Serum Amyloid β Oligomer May Predict Treatment Response in Middle-Aged and Late-Life Patients With Depression.

AIM: Late-life patients with depression are reportedly less responsive to antidepressant treatment than younger patients. Additionally, patients who have depression comorbid with Alzheimer's disease (AD) and those with an amyloid β (Aβ) burden have shown a poor response to antidepressant treatment, suggesting that AD pathology may contribute to treatment resistance. A recent report indicated that Aβ oligomers in blood have increased in patients with AD and are associated with AD pathology. This study was performed to reveal the relationship between blood Aβ oligomers and the response to antidepressant treatment in middle-aged and late-life patients with depression.

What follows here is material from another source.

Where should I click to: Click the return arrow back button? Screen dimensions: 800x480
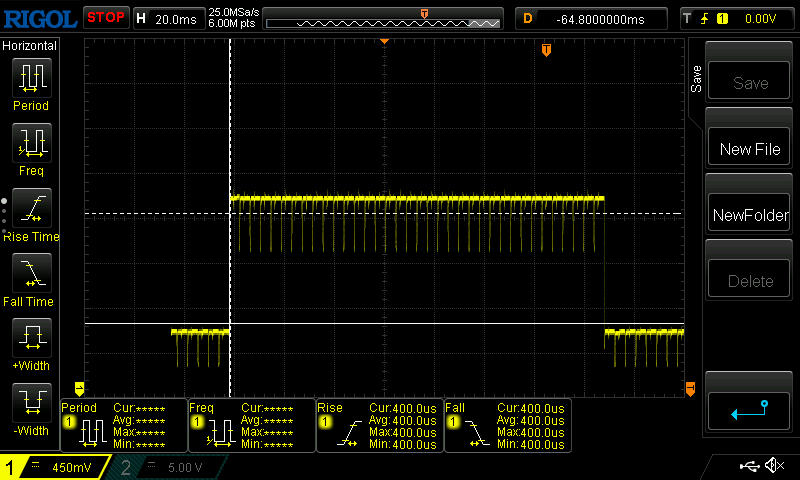tap(749, 408)
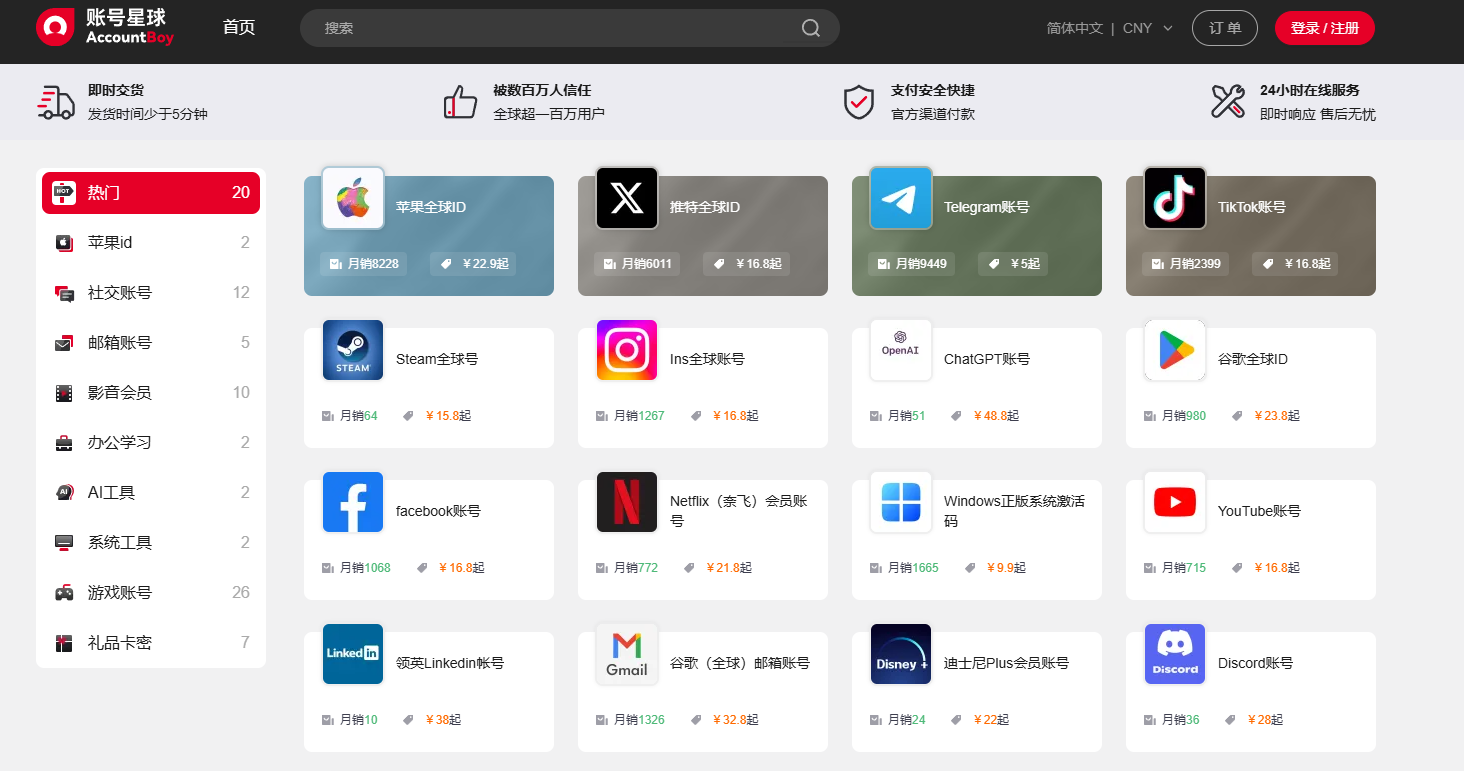This screenshot has width=1464, height=771.
Task: Select the YouTube账号 icon
Action: point(1174,502)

METHODS: In this observational study, serum levels of Aβ40, Aβ42, and Aβ oligomers were evaluated in 80 inpatients with major depressive disorder aged ≥ 40 years. Depressive symptoms were assessed at admission (baseline) and after 4 weeks of treatment. RESULTS: There were significantly fewer treatment responders among patients with than without serum Aβ oligomers (p = 0.016). Serum Aβ oligomers were found to influence the treatment response even after control for age, sex, number of depressive episodes, severity of depression, and Mini-Mental State Examination scores (p = 0.031). CONCLUSIONS: These results suggest that serum Aβ oligomers may predict a poor response to antidepressant treatment in middle-aged and late-life patients with depression. Our findings also lead us to speculate that elderly patients with a poor treatment response may share AD-related pathophysiological features or neural vulnerability.